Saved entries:
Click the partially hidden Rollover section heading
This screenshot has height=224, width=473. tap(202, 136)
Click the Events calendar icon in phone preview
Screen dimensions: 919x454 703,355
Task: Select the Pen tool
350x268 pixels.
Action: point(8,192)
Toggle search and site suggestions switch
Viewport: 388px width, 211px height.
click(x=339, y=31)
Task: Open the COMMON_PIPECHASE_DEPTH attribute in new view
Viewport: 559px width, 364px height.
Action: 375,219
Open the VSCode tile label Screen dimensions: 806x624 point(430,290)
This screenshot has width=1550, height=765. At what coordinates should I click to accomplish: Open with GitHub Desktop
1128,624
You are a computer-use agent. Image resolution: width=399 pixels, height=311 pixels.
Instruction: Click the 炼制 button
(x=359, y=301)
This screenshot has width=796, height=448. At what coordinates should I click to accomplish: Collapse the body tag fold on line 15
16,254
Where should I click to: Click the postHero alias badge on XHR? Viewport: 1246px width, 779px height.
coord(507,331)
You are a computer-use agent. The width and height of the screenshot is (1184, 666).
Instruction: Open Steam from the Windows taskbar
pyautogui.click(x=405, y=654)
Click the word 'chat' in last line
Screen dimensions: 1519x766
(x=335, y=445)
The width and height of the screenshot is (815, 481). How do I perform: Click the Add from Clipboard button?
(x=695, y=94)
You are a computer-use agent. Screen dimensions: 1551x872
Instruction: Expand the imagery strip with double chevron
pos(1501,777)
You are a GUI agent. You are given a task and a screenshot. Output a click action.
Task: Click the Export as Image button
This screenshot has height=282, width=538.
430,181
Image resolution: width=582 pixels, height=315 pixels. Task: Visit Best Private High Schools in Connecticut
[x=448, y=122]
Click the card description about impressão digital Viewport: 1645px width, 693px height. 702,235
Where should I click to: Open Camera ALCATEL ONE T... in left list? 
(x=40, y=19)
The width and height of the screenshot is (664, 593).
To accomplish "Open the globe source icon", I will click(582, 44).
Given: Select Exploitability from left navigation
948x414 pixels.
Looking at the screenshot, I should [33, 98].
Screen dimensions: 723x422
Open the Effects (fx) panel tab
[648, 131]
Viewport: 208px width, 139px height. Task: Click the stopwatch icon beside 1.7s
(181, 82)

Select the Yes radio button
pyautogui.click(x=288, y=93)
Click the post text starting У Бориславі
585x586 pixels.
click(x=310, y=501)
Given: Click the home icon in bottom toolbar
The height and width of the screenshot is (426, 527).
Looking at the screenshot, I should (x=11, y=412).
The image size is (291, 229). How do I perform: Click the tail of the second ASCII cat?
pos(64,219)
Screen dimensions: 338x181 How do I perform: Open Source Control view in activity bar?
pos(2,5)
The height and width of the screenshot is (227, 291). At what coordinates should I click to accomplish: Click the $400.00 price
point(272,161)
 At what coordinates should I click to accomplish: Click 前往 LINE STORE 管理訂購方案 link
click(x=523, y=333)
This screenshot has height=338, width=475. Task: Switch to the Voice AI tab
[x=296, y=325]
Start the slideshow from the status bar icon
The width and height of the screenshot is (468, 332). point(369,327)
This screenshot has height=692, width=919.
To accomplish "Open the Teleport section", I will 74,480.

### About this exercise
Output the full set of entries exactly as they were given.

### Solution to the problem
Click the partially hidden Rollover section heading
This screenshot has height=224, width=473. tap(202, 136)
Click the Events calendar icon in phone preview
Screen dimensions: 919x454 703,355
Task: Select the Pen tool
350x268 pixels.
Action: point(8,192)
Toggle search and site suggestions switch
Viewport: 388px width, 211px height.
click(x=339, y=31)
Task: Open the COMMON_PIPECHASE_DEPTH attribute in new view
Viewport: 559px width, 364px height.
Action: 375,219
Open the VSCode tile label Screen dimensions: 806x624 point(430,290)
This screenshot has width=1550, height=765. At what coordinates should I click to accomplish: Open with GitHub Desktop
1128,624
You are a computer-use agent. Image resolution: width=399 pixels, height=311 pixels.
Instruction: Click the 炼制 button
(x=359, y=301)
This screenshot has width=796, height=448. At what coordinates should I click to accomplish: Collapse the body tag fold on line 15
16,254
Where should I click to: Click the postHero alias badge on XHR? Viewport: 1246px width, 779px height.
coord(507,331)
You are a computer-use agent. The width and height of the screenshot is (1184, 666).
Instruction: Open Steam from the Windows taskbar
pyautogui.click(x=405, y=654)
Click the word 'chat' in last line
Screen dimensions: 1519x766
(x=335, y=445)
The width and height of the screenshot is (815, 481). How do I perform: Click the Add from Clipboard button?
(x=695, y=94)
You are a computer-use agent. Screen dimensions: 1551x872
Instruction: Expand the imagery strip with double chevron
pos(1501,777)
You are a GUI agent. You are given a task and a screenshot. Output a click action.
Task: Click the Export as Image button
This screenshot has height=282, width=538.
430,181
Image resolution: width=582 pixels, height=315 pixels. Task: Visit Best Private High Schools in Connecticut
[x=448, y=122]
Click the card description about impressão digital Viewport: 1645px width, 693px height. 702,235
Where should I click to: Open Camera ALCATEL ONE T... in left list? 
(x=40, y=19)
The width and height of the screenshot is (664, 593).
To accomplish "Open the globe source icon", I will click(582, 44).
Given: Select Exploitability from left navigation
948x414 pixels.
Looking at the screenshot, I should [33, 98].
Screen dimensions: 723x422
Open the Effects (fx) panel tab
[648, 131]
Viewport: 208px width, 139px height. Task: Click the stopwatch icon beside 1.7s
(181, 82)

Select the Yes radio button
pyautogui.click(x=288, y=93)
Click the post text starting У Бориславі
585x586 pixels.
click(x=310, y=501)
Given: Click the home icon in bottom toolbar
The height and width of the screenshot is (426, 527).
Looking at the screenshot, I should (x=11, y=412).
The image size is (291, 229). How do I perform: Click the tail of the second ASCII cat?
pos(64,219)
Screen dimensions: 338x181 How do I perform: Open Source Control view in activity bar?
pos(2,5)
The height and width of the screenshot is (227, 291). At what coordinates should I click to accomplish: Click the $400.00 price
point(272,161)
 At what coordinates should I click to accomplish: Click 前往 LINE STORE 管理訂購方案 link
click(x=523, y=333)
This screenshot has height=338, width=475. Task: Switch to the Voice AI tab
[x=296, y=325]
Start the slideshow from the status bar icon
The width and height of the screenshot is (468, 332). point(369,327)
This screenshot has height=692, width=919.
To accomplish "Open the Teleport section", I will 74,480.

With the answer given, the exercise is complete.